Pharmaceutical Business review

Safety board recommends continuation of Alimera/pSivida trial

Medidur is a tiny, injectable device being studied as a way to deliver fluocinolone acetonide, a corticosteroid, to the retina for up to three years as a treatment for diabetic macular edema (DME).

The data safety monitoring board (DSMB) met March 16, 2006 to review the Medidur phase III clinical trial data. After reviewing the preliminary safety data from the initial US patients enrolled in the trial, the DSMB agreed that patient enrollment should accelerate under the current protocol.

DME, a common complication of diabetic retinopathy, is the leading cause of vision loss in people under the age of 65 in the US, where it impacts an estimated 500,000 people.
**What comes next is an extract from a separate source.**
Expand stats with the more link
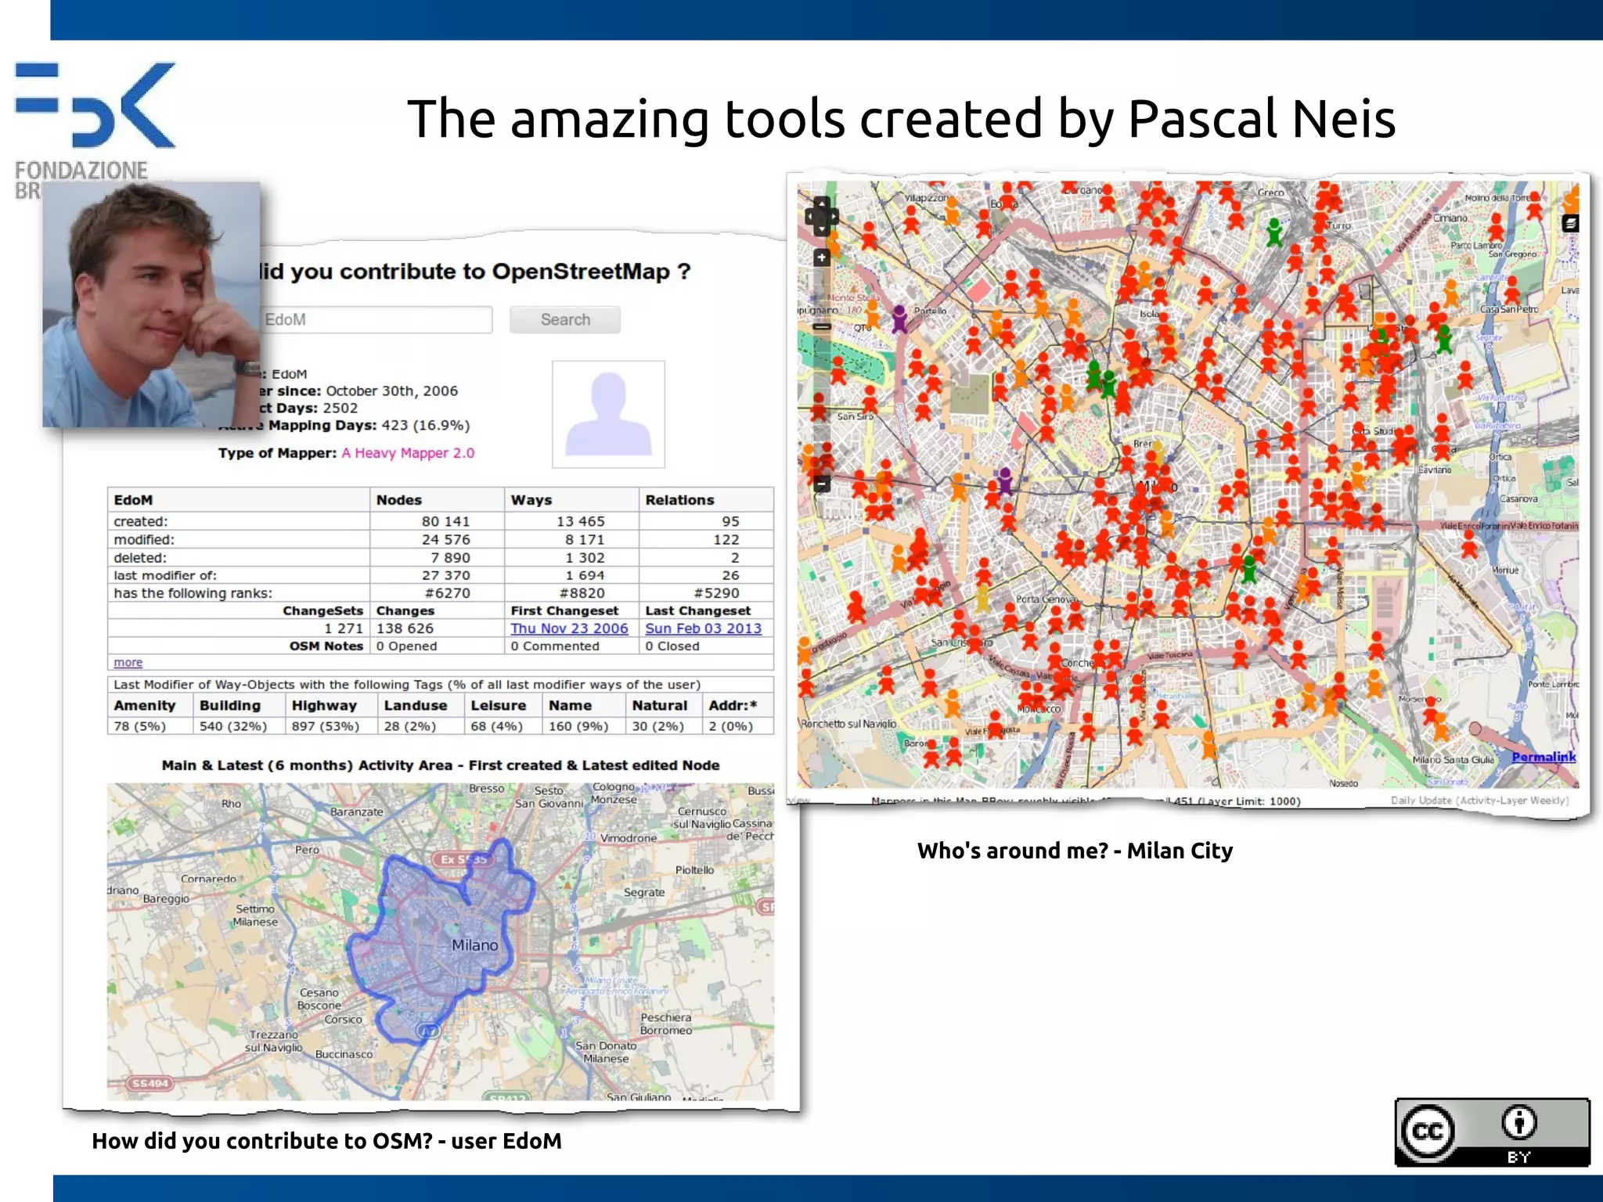 [128, 663]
It is caused by a fluid build-up in the central vision portion of the retina.

At present, the only approved method for treating DME involves laser photocoagulation therapy, which can leave irreversible blind spots. While there are no drugs approved by the FDA for DME, there is recent clinical evidence that corticosteroids reduce edema associated with DME.
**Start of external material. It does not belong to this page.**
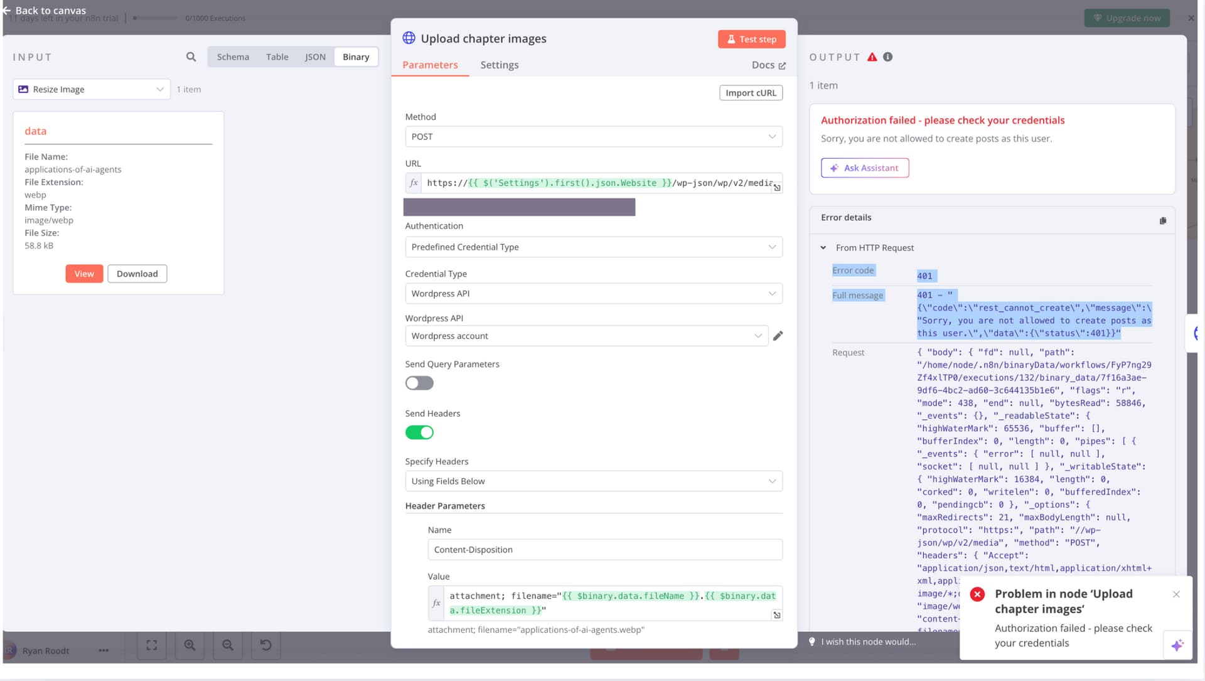Switch input view to JSON tab
1205x681 pixels.
(315, 57)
“We are very pleased with the DSMB’s conclusions and see this as a positive step toward the development of this novel treatment for DME,” said Dan Myers, CEO of Alimera. “We will now expand this phase of the masked, randomized, multi-center clinical trial in the US, Canada, Europe and India.”

In related news, pSivida also announced that, following an independent audit of its Boston, Massachusetts facility by a European qualified person (QP), the QP issued a certificate stating that Medidur is manufactured to a standard of good manufacturing practice (GMP) equivalent to that in the European Union.